IoT loopholes in plain sight

The number of IoT devices in Southeast Asia is expected to grow more than double by 2027. Leading the way, smart cities like Singapore are expanding IoT applications beyond traditional uses like CCTV for public safety. Now, smart lamp posts monitor weather and traffic conditions, while in healthcare, devices like ECG monitors and pacemakers provide real-time diagnostics. This telemetry data is crucial for delivering critical services and insightful analytics.

However, the transformational benefits of IoT come with a caveat: most of these devices are fundamentally insecure, prioritising plug-and-play accessibility over robust security measures. Without standardised security protocols or practical means to implement traditional security controls, these devices become vulnerable to attacks.

Cybercriminals can easily exploit these weaknesses to infiltrate networks, alter DNS configurations, and redirect legitimate traffic to malicious servers or fraudulent websites, potentially causing data breaches, service disruptions, and financial losses.

IoT as a beachhead for attacks

Cybercriminals could participate in DNS amplification or reflection attacks, which could lead to a denial-of-service situation. This played out in 2016 when a Singapore-based telecommunication company was hit by two waves of cyberattacks that brought down the Internet across its entire network.

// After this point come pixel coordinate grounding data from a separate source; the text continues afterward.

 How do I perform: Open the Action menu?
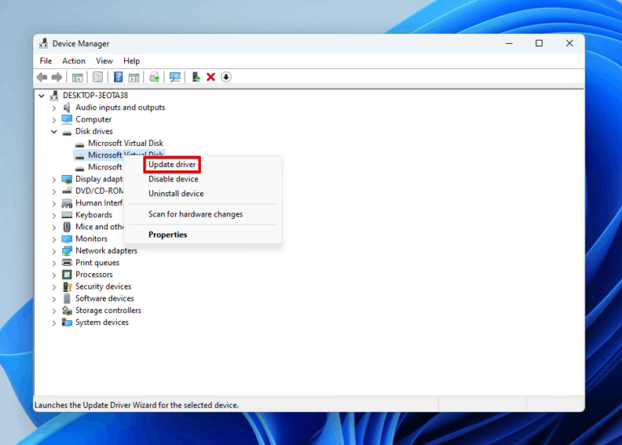pyautogui.click(x=74, y=61)
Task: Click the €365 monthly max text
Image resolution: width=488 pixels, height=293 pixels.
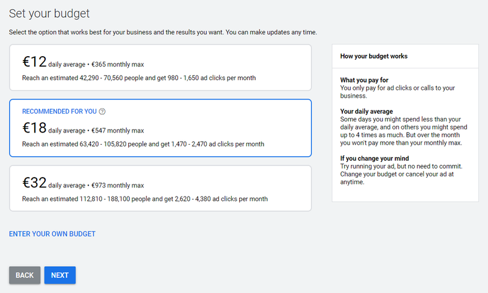Action: click(x=118, y=65)
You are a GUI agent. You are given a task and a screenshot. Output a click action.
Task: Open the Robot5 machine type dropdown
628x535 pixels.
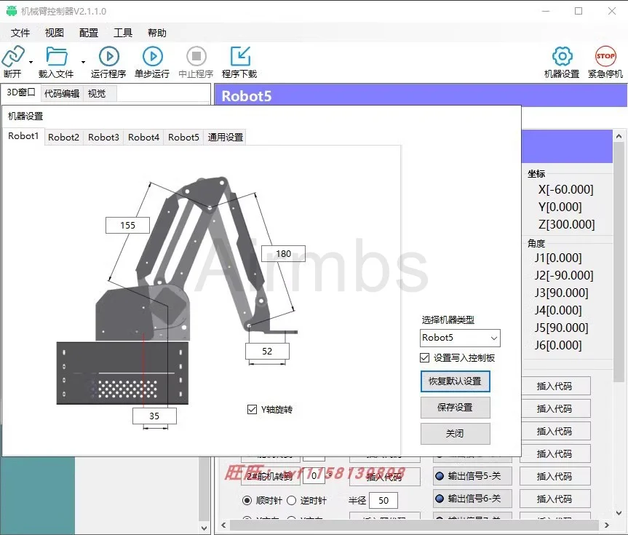pyautogui.click(x=493, y=338)
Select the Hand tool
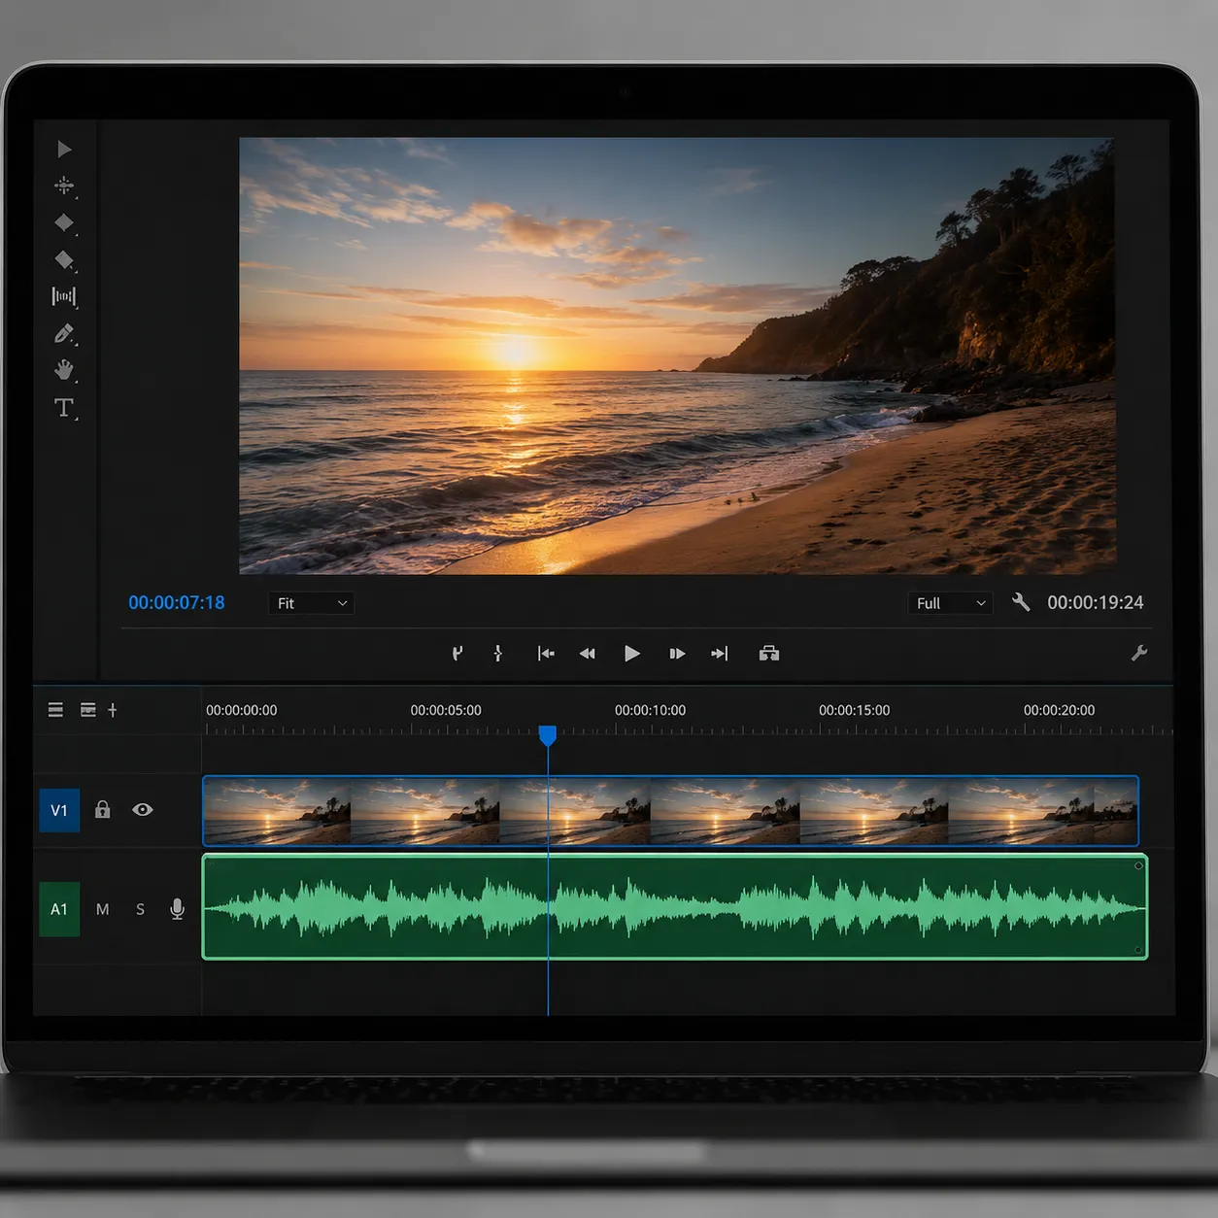The width and height of the screenshot is (1218, 1218). 64,370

The outage was caused by bug-infested machines owned by the telecommunication’s customers. These so-called “zombie machines” would repeatedly send queries to the company’s DNS, which in turn overwhelms the system.

Cybercriminals can also launch ransomware attacks on IoT devices, encrypting data or manipulating device functions and demanding ransom for their release. A notable instance occurred with Colonial Pipeline, a major American oil pipeline system.

Hackers accessed the pipeline’s systems through vulnerable IoT devices, then used ransomware to encrypt data, demanding 75 Bitcoin (approximately US$4.4 million) for decryption. Colonial Pipeline was forced to shut down operations, resulting in significant disruptions to fuel supplies across the region.

Prepare for an ambush

As convenient as IoT technology is, some devices have traded connectivity with security — jeopardising not only their safety but also compromising the security of other applications, users, and devices they are connected to. Hackers are adapting their strategies to capitalise on such vulnerabilities in DNS; thus businesses need to rethink their approaches to safeguard against IoT threats.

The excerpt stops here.